The table columns are as follows:

ID - The identifier of this particular genetic variant in an external database. Frequently, this will be an rs identifier, a reference SNP from NCBI dbSNP.
Chr:bp - Chromosome name and base pair co-ordinates
Class - For example, Single Nucleotide Polymorphism (SNP) and Insertion-Deletion (InDel)
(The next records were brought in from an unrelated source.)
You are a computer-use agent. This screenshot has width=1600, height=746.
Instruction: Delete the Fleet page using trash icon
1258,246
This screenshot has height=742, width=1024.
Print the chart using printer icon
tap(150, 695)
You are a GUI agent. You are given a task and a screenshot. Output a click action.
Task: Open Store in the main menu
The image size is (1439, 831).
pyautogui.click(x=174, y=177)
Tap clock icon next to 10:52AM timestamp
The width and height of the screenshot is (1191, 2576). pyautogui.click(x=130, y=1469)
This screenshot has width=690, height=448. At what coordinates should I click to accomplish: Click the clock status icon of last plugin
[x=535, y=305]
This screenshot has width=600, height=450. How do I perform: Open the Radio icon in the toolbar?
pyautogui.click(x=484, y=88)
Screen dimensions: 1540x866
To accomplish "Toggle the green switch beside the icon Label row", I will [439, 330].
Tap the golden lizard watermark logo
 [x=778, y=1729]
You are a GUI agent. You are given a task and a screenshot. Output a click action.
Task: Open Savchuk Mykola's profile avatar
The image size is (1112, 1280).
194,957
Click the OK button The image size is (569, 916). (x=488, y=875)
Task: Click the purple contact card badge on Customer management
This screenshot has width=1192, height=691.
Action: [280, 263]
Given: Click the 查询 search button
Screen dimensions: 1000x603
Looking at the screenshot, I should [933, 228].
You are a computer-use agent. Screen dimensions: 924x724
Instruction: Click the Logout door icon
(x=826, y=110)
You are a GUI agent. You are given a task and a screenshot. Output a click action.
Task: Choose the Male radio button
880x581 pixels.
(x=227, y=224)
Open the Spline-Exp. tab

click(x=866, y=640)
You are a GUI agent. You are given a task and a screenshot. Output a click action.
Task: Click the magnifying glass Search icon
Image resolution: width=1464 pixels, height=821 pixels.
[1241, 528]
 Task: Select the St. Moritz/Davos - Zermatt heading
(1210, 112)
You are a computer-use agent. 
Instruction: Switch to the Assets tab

Conseq. type - Consequence type based on SO (Sequence Ontology) terms.
Alleles - Possible nucleotides at the position listed in the Chr:bp column. These are reported for the forward strand of the genome sequence
Reference - The reference allele, from the C57BL/6NJ mouse reference genome
Strain - Displays the observed allele at a genomic location for one of the 18 different mouse strains represented in Ensembl. A vertical bar represents the presence of the reference allele at that location for the corresponding strain. A dot signifies a lack of resequencing coverage at that position.

You can order the table by the columns by clicking on the up/down arrows by the column titles. Filters above the table allow you to filter the data by variant class or variant consequence.